What to work on >> Reproduce each line of the listing below word for word, with nothing changed or left out.

Provided records >>
^^^^^^^^
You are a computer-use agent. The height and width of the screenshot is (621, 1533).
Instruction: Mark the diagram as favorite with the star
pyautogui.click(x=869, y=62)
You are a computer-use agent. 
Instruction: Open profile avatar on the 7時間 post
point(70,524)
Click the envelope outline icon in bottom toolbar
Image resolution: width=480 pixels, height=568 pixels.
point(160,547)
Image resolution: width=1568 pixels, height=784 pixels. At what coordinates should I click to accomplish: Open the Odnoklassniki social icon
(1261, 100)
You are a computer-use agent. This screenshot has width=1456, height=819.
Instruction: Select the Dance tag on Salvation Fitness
^^^^^^^^
Response >>
You are a computer-use agent. The height and width of the screenshot is (621, 1533).
Instruction: Mark the diagram as favorite with the star
pyautogui.click(x=869, y=62)
You are a computer-use agent. 
Instruction: Open profile avatar on the 7時間 post
point(70,524)
Click the envelope outline icon in bottom toolbar
Image resolution: width=480 pixels, height=568 pixels.
point(160,547)
Image resolution: width=1568 pixels, height=784 pixels. At what coordinates should I click to accomplish: Open the Odnoklassniki social icon
(1261, 100)
You are a computer-use agent. This screenshot has width=1456, height=819.
Instruction: Select the Dance tag on Salvation Fitness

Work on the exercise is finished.